SNOW has gone up more than 50% from $184 low to $280 in 5 trading days after Q1 FY2027 earnings beat in May 29 due to product revenue up 31%, RPO up 28% to $4.8 billion and non-GAAP operating income of $68 million ending the two-year decline/deceleration and margin compression cycle. CEO Ramaswamy built back Cortex AI and Iceberg products to enable consumption acceleration to justify re-rating and volume on the move has been very heavy to indicate institutions in the stock versus retail.

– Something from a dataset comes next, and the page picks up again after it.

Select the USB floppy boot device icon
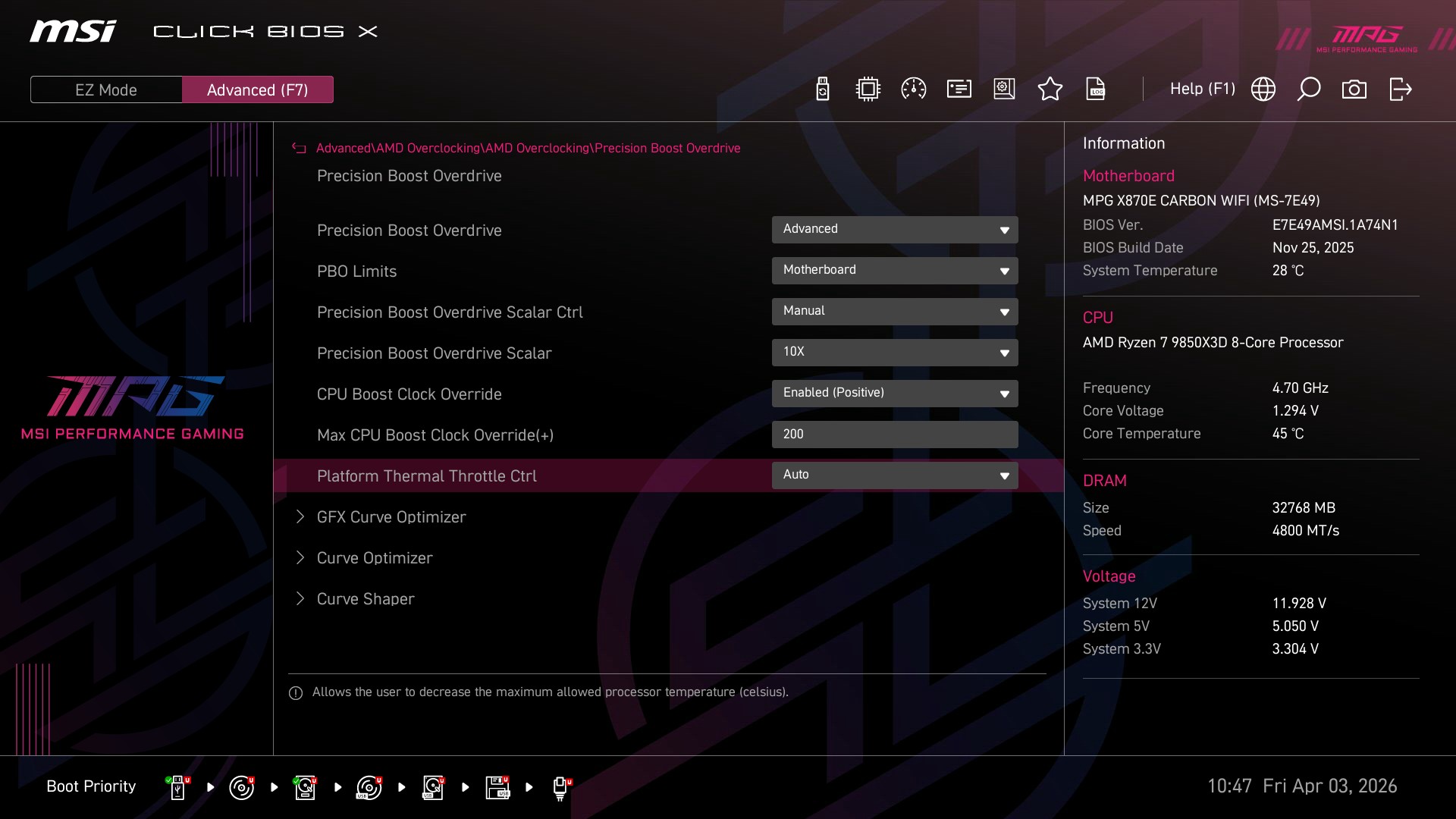This screenshot has width=1456, height=819. coord(497,787)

Q2 FY2027 due out in late August will need to have product revenue growth at 31% or better to avoid looking like Q1 was an one-time quarter to make up for missed numbers and RPO growth of over 25% as $4.8 billion with 28% RPO growth means $1.34 billion of contracts committed in Q1 alone and to see continued RPO growth will help confidence in contracted future revenue in support of multiple before we have actual consumption numbers that show the trend.
The Snowflake Marketplace is where third parties list datasets, AI models and apps to allow Snowflake customers to consume these directly inside their Snowflake environment and Snowflake gets a revenue share of the transaction and Snowflake also makes product revenue from the consumption. The marketplace AppStore model on enterprise data has network effect where more listings mean more Snowflake customers which means more consumption so more new listings. It's the compounding moat Databricks doesn't have at this scale.
SNOW moved from $184 to $280 in 5 trading days after fundamentals re-rating the stock and the $317.60 ATH is only 37 away and we have the chart structure to see more. We need the Q2 FY2027 results with product revenue growth at 31% and RPO growth of over 25% in late August to confirm Q1 results was not an one time quarter and a start to re-acceleration and the marketplace network effect is the upside that has been undermodelled. At $280, my stop is at $256.91 and I have targets at $299.75 and the $317.60 ATH and the late August earnings are where our thesis plays out as to whether we hold or test.